Results were disseminated in scientific journals, conferences and in hands-on-demonstrations in workshops. MoreGrasp and its concept were presented to occupational therapists, rehabilitation experts and SCI physicians. Also, the general public was informed about the project through press releases, public talks and open house events.

The EEG devices are already in the product list of BBT, while the development of the multi-pad electrodes and multiplexer are currently influencing developments of UKL-HD and MEDEL. TUG, UKL-HD and KNOW are further planning to release an app with the electronic forms for a tablet-based documentation of clinical scores. Other results are made available through open access licences.

MoreGrasp has developed and integrated many parts of complex technology that was not existing before and form the basis to make a difference in the rehabilitation of severely handicapped persons. It can be expected that the acceptance of this technology in end users with SCI is likely to be high and may improve their quality of life and inclusion in society.

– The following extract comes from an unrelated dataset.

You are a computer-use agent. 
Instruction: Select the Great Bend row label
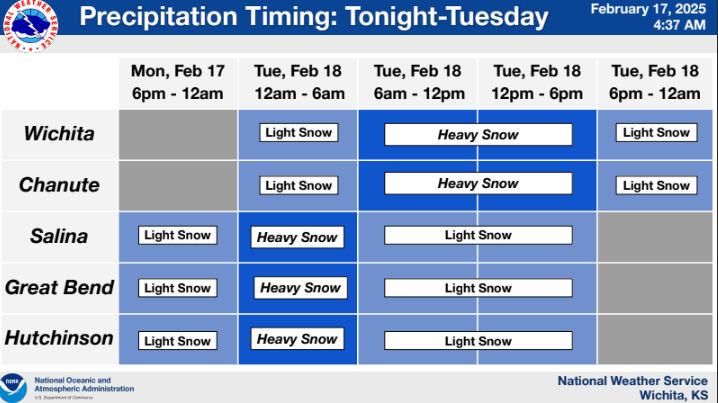(x=58, y=288)
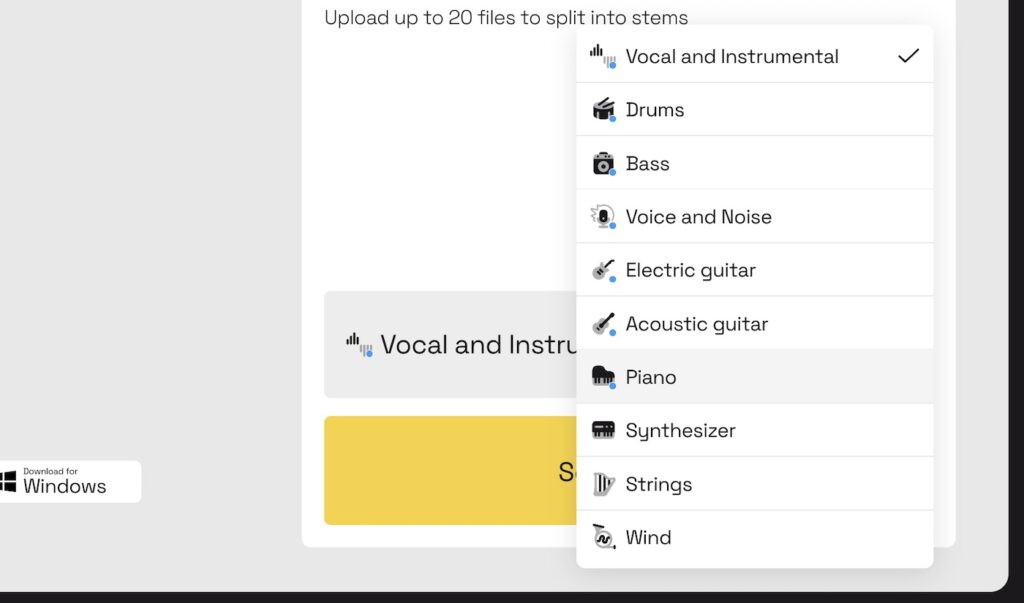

Through the online presence (website, facebook, twitter) and flyersMoreGrasp has been introduced to a broad spectrum of interested people, many of them providing positive feedback. An online registration platform gives potential end users the possibility to receive first-hand information about the aims and progress of MoreGrasp. The opportunity to receive an individual consultation by MoreGrasp experts goes far beyond other research projects. By registering, individuals with SCI have the chance to become a participant of the proof-of-concept study. The offer of this opportunity is in itself a first step to strengthen the self-esteem of end users with severe motor impairments and to overcome their and their relatives’ feelings of helplessness.